The Kent Library currently has the only other Playboy within reach of youngsters. It's a worn January 1991 edition with a brown paper-bag cover that says "No pictures." It's kept in a box, underneath the shelf that displays current editions of magazines.

Readers and lookers can see a pictorial of (a tuxedo-clad) hockey star Wayne Gretzky and an interview with automaker Lee Iacocca, but no skin. Even semi-risque advertisements have been torn out.

"No, we don't censor," said a library clerk. "Someone came in and did that."

She smiled and shrugged, acknowledging that Playboy touches a sensitive nerve in Kent, too. Other librarians and clerks in South County libraries had similar responses when the subject came up.

It's so sensitive that all but one librarian contacted said they had been instructed to refer all questions to Thorsen, the library system's spokeswoman.

What Thorsen said is this:

-- The county library system has 37 branches, and 11 carry Playboy.

-- The magazine is kept on the shelves of five: Federal Way Regional, Kent, North Bend, Mercer Island and Shoreline.

-- It's kept at a reference desk, but available to everyone, at Valley View, Fairwood, Bellevue, Kirkland, Bothell and Snoqualmie.
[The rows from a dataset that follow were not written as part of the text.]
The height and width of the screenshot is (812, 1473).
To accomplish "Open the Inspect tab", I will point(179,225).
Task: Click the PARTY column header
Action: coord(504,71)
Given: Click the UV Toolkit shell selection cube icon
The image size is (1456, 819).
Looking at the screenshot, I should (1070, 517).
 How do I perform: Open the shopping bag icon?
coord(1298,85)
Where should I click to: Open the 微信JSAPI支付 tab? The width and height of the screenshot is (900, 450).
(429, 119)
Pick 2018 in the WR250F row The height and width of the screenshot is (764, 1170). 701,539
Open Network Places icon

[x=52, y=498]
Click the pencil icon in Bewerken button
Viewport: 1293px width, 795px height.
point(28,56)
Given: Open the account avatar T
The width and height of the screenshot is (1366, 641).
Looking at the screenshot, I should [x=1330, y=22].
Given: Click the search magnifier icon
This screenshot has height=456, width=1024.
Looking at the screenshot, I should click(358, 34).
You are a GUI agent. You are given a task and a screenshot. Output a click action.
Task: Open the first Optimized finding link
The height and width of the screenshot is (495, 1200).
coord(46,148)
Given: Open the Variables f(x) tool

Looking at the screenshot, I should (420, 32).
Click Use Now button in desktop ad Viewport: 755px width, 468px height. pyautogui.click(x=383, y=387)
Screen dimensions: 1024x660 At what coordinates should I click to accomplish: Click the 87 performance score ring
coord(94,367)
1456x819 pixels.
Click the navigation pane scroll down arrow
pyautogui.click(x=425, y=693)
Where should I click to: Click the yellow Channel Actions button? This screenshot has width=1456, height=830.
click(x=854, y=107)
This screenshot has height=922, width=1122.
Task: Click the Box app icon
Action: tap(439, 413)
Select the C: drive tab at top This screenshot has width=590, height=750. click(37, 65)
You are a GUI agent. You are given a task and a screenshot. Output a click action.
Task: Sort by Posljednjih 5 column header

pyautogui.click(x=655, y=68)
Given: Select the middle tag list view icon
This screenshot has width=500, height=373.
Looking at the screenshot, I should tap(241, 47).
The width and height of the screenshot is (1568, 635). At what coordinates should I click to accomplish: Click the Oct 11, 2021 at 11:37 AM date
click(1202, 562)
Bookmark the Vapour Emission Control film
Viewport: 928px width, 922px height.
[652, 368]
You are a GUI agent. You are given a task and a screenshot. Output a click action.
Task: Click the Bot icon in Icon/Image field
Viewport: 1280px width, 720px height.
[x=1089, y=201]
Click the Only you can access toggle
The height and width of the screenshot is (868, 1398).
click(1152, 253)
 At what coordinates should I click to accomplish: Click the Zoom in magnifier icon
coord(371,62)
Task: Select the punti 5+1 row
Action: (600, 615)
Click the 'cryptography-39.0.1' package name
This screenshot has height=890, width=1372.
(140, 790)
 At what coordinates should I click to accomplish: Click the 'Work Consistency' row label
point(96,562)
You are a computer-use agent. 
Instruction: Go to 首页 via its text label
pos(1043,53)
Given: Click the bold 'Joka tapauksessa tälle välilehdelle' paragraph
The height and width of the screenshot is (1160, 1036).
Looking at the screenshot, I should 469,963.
The county has an open-access policy. All patrons can check out all material. The only time a magazine is restricted, or put behind a desk and available on a request-only basis, is when it's often stolen or defaced.

That happens with several magazines, among them Vogue, Cosmopolitan, Bride, Nintendo Power - and Playboy.

So obtaining past editions is hit and miss - mostly miss. Kent tries to keep a year's worth but has just the one defaced copy. Fairwood has a current issue but a clerk there said all but one issue from 1991 has been stolen.

At two of South County's larger city libraries, Renton and Auburn, there is no problem with Playboy: They don't have it.

Renton gets about one request a year for Playboy, said Clark Petersen, head librarian.

"I would ask, `Is this art or not?' " he said. "Besides, if it's going to get stolen all the time, what's the point?"

In her 6 1/2 years as library director in Auburn, Mary Stanton said she hasn't received a single request for the magazine.